-- Source passage start --
Citation: 2012 FC 879

Ottawa, Ontario, July 12, 2012

PRESENT:    The Honourable Mr. Justice Near

 

 

BETWEEN:

 

ANDREW SCOTT REID

 

 

 

Applicant

 

and

 

 

 

THE ATTORNEY GENERAL OF CANADA

 

 

 

Respondent

 

 

 

 

 

           REASONS FOR JUDGMENT AND JUDGMENT

 

[1]               This application for judicial review concerns a May 12, 2011 decision of the National Parole Board – Appeal Division (Appeal Division) affirming the National Parole Board’s revocation of full parole granted to Andrew Scott Reid (the Applicant).

 

[2]               For the reasons set out below, the application is dismissed.

 

I.          Background

 

[3]               The Applicant is serving a life sentence for non-capital murder.  He was released on full parole on March 25, 2010 subject to four special conditions:

(i)         Must avoid certain persons – Not to have direct or indirect contact with persons under the age of 18 without prior written permission from your parole officer;

 

(ii)        Abstain from use of alcohol – Abstain from purchase, possession or consumption of alcohol;

 

(iii)       Follow psychological counsel – To be arranged by your supervisor to address self-management, sexually inappropriate behaviour, attitudes towards supervision, past history of victimization, stress and re-integration issues; and

 

(iv)       Other – Must immediately and fully report to your parole office any type of relationship with women as soon as they are initiated, as well as any change within those relationships, as soon as they occur.

 

[4]               As part of his release plan, the Applicant was to be residing with his partner, Ms. Bates.  His parole officer subsequently became aware of an internet advertisement the Applicant posted looking for a furnished apartment.  After the Applicant was questioned about the advertisement, his full parole was suspended for breach of the fourth condition to report any change within his relationships with women.
-- Source passage end --
-- Record extracts start --
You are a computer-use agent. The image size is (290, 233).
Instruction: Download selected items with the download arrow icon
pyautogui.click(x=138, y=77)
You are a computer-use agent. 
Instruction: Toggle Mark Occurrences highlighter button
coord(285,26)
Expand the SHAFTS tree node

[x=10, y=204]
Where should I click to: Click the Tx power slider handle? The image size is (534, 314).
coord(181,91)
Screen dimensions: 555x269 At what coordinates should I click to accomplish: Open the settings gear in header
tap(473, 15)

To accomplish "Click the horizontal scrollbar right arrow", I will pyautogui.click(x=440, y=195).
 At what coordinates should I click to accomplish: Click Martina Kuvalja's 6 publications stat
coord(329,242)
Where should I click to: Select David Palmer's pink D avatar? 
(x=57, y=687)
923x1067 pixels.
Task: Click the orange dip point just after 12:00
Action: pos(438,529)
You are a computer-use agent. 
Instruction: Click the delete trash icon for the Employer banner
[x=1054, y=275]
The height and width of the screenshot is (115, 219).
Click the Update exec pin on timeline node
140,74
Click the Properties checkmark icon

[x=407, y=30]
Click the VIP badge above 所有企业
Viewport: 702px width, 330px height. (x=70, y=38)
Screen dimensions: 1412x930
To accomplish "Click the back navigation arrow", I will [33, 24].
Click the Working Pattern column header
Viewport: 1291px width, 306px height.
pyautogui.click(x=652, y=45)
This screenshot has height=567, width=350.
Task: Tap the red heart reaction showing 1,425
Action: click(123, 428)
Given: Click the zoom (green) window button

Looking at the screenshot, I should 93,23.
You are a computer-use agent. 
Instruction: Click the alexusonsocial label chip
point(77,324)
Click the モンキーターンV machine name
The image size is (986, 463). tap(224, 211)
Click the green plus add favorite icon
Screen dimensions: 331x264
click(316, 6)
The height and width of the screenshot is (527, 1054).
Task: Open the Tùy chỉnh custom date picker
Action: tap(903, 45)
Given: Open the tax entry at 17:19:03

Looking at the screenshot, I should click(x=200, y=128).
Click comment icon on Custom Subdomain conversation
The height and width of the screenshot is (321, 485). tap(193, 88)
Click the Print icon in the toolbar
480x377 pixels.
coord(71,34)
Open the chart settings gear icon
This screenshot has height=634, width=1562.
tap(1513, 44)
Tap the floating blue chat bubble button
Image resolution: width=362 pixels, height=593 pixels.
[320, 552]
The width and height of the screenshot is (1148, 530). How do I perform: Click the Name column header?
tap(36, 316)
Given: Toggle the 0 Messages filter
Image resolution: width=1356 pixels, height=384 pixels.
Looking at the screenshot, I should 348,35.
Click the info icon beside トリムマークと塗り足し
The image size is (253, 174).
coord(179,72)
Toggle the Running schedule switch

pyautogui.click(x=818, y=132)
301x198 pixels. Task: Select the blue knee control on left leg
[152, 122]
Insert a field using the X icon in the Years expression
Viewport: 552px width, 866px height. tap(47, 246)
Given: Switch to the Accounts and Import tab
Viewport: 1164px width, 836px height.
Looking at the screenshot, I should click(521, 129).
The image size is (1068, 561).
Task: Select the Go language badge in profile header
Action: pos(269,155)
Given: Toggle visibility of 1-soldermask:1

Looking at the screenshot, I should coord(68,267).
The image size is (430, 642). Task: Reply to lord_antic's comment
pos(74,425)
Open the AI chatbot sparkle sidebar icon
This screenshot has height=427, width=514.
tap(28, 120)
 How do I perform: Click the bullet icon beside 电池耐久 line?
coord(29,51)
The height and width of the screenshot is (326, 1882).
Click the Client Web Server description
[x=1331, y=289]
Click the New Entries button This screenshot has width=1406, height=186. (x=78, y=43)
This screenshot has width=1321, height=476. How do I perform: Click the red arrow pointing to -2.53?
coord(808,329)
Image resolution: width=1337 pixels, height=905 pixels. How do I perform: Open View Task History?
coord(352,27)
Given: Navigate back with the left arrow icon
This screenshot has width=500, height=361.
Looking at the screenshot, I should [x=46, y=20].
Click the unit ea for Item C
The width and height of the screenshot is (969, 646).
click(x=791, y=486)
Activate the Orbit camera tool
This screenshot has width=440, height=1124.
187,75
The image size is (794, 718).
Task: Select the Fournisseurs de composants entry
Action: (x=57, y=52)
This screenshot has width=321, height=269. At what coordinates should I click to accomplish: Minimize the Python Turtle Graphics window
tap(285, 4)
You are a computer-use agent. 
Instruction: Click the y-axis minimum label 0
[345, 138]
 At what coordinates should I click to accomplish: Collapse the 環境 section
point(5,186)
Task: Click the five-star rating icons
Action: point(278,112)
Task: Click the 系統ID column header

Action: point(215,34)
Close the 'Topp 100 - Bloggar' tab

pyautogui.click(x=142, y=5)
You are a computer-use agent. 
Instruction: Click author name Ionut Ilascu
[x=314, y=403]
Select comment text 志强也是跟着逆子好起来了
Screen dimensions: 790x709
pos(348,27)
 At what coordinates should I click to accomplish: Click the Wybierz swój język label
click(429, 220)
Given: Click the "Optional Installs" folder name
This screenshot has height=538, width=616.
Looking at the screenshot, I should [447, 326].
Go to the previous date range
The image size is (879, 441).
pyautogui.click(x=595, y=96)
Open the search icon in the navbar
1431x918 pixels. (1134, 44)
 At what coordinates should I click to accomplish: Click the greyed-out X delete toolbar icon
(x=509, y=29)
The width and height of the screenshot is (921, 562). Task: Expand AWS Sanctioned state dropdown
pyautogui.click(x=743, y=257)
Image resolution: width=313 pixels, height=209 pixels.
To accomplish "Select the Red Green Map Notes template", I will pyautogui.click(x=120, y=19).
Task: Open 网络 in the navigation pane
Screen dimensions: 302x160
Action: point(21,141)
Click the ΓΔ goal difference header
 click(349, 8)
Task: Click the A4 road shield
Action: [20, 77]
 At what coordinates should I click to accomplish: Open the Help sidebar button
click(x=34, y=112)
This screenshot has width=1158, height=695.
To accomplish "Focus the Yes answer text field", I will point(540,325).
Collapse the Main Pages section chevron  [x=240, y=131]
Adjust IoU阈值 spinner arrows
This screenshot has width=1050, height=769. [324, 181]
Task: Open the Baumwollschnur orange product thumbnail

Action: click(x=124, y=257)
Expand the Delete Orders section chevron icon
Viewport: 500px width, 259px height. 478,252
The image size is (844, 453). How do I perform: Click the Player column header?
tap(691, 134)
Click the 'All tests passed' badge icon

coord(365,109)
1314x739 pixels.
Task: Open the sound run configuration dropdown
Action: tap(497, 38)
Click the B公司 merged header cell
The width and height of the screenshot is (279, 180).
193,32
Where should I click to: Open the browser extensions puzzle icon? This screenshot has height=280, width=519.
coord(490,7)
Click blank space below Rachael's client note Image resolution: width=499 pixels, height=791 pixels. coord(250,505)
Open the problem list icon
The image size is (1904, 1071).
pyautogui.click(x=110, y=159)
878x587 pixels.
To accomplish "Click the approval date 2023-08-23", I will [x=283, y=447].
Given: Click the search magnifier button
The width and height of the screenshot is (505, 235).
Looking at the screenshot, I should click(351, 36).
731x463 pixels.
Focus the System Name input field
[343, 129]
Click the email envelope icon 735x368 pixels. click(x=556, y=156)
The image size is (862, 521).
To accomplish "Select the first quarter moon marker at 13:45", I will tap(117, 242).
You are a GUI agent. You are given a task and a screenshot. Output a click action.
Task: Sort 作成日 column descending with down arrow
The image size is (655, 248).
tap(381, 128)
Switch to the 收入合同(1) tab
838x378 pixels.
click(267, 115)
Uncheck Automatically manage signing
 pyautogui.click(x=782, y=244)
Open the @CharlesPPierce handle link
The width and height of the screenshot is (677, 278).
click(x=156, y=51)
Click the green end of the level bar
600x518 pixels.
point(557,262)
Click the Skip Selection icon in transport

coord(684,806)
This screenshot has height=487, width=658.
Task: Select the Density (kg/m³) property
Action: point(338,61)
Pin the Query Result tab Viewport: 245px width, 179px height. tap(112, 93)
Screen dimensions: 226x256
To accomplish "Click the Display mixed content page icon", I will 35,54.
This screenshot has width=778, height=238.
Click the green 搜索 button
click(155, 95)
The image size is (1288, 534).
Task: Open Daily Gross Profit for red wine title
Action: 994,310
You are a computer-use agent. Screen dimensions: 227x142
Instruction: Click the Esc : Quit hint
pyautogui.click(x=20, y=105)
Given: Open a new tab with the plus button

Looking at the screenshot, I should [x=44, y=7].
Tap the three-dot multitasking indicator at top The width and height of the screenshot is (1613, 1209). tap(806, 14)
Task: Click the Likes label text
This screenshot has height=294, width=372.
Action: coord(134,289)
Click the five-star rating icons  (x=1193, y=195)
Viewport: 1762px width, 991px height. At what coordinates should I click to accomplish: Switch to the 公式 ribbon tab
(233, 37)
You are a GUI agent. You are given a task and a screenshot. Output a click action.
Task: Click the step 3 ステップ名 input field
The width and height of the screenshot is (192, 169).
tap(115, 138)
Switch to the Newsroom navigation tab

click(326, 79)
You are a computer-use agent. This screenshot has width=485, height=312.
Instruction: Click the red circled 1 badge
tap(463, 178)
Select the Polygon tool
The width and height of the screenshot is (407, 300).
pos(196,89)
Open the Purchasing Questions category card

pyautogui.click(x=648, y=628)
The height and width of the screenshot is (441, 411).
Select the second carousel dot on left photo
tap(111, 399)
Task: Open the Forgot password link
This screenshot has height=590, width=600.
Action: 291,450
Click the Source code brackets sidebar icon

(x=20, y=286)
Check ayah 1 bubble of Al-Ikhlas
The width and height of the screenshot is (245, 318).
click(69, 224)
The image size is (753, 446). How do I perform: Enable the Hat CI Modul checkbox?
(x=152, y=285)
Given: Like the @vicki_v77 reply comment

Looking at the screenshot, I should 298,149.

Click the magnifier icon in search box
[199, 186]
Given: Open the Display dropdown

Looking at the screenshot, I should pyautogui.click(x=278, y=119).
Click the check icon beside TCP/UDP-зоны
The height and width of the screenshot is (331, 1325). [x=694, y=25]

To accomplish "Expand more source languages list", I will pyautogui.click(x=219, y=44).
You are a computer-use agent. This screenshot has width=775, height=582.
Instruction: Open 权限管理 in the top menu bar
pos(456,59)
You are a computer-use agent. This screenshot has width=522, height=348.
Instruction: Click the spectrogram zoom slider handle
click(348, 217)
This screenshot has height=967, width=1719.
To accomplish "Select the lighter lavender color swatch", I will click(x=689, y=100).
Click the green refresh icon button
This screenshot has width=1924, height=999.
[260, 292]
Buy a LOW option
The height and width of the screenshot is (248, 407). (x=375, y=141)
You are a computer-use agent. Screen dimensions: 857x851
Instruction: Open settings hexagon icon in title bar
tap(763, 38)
-- Record extracts end --
**What you will do:**
A: According to the court ruling, on what date was Andrew Scott Reid released on full parole?
B: Reproduce the stretch of the court ruling from "(iii)       Follow psychological" through "as they occur.".
You won't need the records for this.

**Full answers:**
A: March 25, 2010

B:
(iii)       Follow psychological counsel – To be arranged by your supervisor to address self-management, sexually inappropriate behaviour, attitudes towards supervision, past history of victimization, stress and re-integration issues; and

 

(iv)       Other – Must immediately and fully report to your parole office any type of relationship with women as soon as they are initiated, as well as any change within those relationships, as soon as they occur.